Le regine della Siria

La storia si ripete. Gli uomini continuano a ricorrere alle armi per conquistare il potere. Il significato della vita umana perde valore, spade, kalashinkov e droni dettano la legge del destino. Ad Atene nel 415 a.C., in piena guerra del Peloponneso, andavano in scena “Le Troiane” di Euripide. L’opera racconta la sorte delle donne troiane in seguito alla presa della città da parte degli Achei. Quasi 2.500 anni dopo, le rifugiate siriane si sono messe nei loro panni. La realtà del conflitto che da cinque anni infiamma la Siria le ha rese drammaticamente simili alle schiave di guerra di cui narra il drammaturgo greco.

“Queens of Syria” è un adattamento arabo delle “Troiane” euripidee diretto da Omar Abu Saada. Lo spettacolo, nato nel 2013 ad Amman, in Giordania, grazie al progetto di Charlotte Eagar, di William Stirling e di Georgina Paget e a una raccolta fondi benefica, a luglio approderà nel Regno Unito per un tour di tre settimane. Le rifugiate siriane vennero a sapere dell’iniziativa mentre erano in coda per ottenere i buoni alimentari delle Nazioni Unite. Senza soldi, senza futuro, senza casa, il teatro appariva loro un rifugio, un mondo parallelo in cui poter dimenticare lo scoppio delle bombe, il terrore sui volti dei figli.

Voci fornite:
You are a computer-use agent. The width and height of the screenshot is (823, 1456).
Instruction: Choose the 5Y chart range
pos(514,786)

...

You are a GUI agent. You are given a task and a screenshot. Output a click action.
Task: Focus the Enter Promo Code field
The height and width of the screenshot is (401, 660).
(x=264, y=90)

--

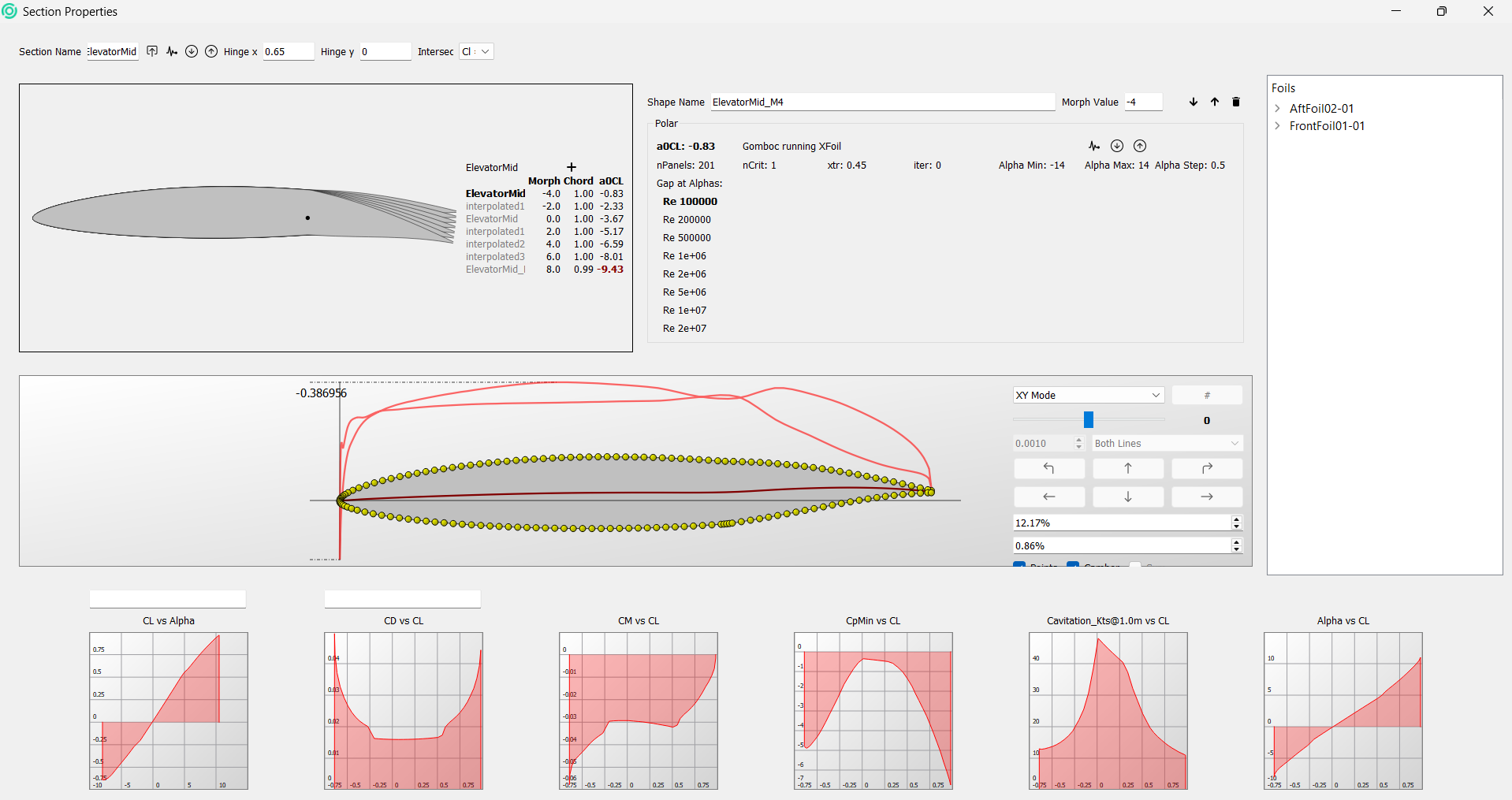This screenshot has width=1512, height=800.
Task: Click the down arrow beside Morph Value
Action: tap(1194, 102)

Consegna:
Trascrivi parola per parola il tratto del testo in esame che va da "La storia si" fino a "il drammaturgo greco.". Per rispondere usa soltanto il testo in esame.

Svolgimento:
La storia si ripete. Gli uomini continuano a ricorrere alle armi per conquistare il potere. Il significato della vita umana perde valore, spade, kalashinkov e droni dettano la legge del destino. Ad Atene nel 415 a.C., in piena guerra del Peloponneso, andavano in scena “Le Troiane” di Euripide. L’opera racconta la sorte delle donne troiane in seguito alla presa della città da parte degli Achei. Quasi 2.500 anni dopo, le rifugiate siriane si sono messe nei loro panni. La realtà del conflitto che da cinque anni infiamma la Siria le ha rese drammaticamente simili alle schiave di guerra di cui narra il drammaturgo greco.